We encouraged him to explain the conflicting accounts of the Bay Hap River incident of March 13, 1969 -- the incident for which he was awarded his Bronze Star and third Purple Heart. We wrote that he now has described three different versions of same incident. In the first version, described at the Democratic National Convention, he stated: "No man left behind," suggesting to the American people that he alone stayed on the river to rescue James Rassmann. Later, when forced to acknowledge conflicting eyewitness testimony from fellow swift boat veterans who saw it all and who stayed at the scene rendering first aid and conducting damage control, he admitted his boat left the scene of action only to return later to retrieve Rassmann from the river. In still another version of the same incident in the Congressional Record, he stated for the record that his boat struck a mine, and Rassmann went overboard. We asked him to say which version was the truth.

Would he confirm that the injuries for which he received his Purple Hearts never required any medical treatment beyond perhaps a bandage? Would he confess that in all instances his injuries were self-inflicted and thus did not qualify for the award instituted by the president who would not tell a lie? Would he admit that he was, therefore, ineligible to leave Vietnam eight months early?

We wrote that his own biographer is now saying that Kerry's claim of spending Christmas in Cambodia was "obviously wrong." Would he confess that this story -- something he told the U.S. Senate in 1986 was "seared, seared" in his memory -- was not fact but fiction? Would he admit he was never in Cambodia, not on Christmas, not at any time during his tour of duty in-country in Vietnam?

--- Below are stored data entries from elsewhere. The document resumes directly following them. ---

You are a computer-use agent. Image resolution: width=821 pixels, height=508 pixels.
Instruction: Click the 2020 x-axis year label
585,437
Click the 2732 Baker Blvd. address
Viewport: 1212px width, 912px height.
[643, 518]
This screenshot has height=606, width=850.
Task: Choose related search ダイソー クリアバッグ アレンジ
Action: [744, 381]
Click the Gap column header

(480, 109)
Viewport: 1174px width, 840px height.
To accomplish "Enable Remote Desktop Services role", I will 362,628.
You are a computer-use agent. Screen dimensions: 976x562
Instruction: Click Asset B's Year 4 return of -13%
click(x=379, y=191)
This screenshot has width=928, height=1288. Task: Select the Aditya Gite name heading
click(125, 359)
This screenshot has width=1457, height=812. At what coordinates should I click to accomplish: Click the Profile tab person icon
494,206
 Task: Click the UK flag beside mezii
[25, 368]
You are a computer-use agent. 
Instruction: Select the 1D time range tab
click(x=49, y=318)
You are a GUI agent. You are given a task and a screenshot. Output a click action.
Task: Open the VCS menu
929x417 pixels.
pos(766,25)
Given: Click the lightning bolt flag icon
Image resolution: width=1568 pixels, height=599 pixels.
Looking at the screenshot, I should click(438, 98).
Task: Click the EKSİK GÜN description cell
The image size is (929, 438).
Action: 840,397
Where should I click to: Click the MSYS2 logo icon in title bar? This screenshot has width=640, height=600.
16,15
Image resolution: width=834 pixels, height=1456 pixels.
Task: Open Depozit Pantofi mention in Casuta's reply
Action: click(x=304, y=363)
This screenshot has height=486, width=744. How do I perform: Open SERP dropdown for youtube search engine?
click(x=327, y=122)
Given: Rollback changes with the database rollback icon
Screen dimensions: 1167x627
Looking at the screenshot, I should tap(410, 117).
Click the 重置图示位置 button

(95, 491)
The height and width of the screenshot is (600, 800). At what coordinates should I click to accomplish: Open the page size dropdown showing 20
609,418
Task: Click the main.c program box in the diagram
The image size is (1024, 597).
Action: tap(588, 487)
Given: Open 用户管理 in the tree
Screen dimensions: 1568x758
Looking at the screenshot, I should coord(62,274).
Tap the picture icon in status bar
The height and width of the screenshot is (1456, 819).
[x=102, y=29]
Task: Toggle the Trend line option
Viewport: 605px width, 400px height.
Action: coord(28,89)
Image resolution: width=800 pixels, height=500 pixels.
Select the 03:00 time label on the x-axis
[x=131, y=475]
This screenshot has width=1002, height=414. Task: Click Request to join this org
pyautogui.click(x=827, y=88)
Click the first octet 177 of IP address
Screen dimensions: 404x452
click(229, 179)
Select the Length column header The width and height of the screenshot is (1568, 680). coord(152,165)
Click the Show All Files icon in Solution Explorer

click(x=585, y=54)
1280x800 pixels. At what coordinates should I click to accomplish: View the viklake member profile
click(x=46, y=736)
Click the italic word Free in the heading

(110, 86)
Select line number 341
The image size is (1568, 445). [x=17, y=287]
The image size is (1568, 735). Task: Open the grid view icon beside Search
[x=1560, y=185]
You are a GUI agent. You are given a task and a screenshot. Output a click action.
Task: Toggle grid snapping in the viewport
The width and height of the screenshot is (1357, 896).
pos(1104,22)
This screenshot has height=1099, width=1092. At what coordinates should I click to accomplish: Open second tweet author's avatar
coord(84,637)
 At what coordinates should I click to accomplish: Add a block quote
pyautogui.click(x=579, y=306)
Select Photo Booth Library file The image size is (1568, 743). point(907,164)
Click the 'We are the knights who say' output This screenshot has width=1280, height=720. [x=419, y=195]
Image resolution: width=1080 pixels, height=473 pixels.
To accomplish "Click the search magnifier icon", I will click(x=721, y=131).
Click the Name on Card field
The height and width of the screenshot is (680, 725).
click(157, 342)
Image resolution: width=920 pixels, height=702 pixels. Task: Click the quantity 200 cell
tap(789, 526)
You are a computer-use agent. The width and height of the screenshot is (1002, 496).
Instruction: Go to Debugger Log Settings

If he apologized for his misconduct, if he explained his contradictions, if he confessed his untruths, we pledged to do more than close our own personal chapters on Vietnam. We would do more than get Vietnam behind us. We pledged to halt our advertising altogether.

But our chapters are not closed. The misconduct is still real. The dishonor is still vivid.

Our advertising continues for one reason: John Kerry is unfit to lead the armed forces of the United States.

Retired Navy Rear Adm. Roy Hoffmann is the founder and chairman of Swift Boat Veterans for Truth.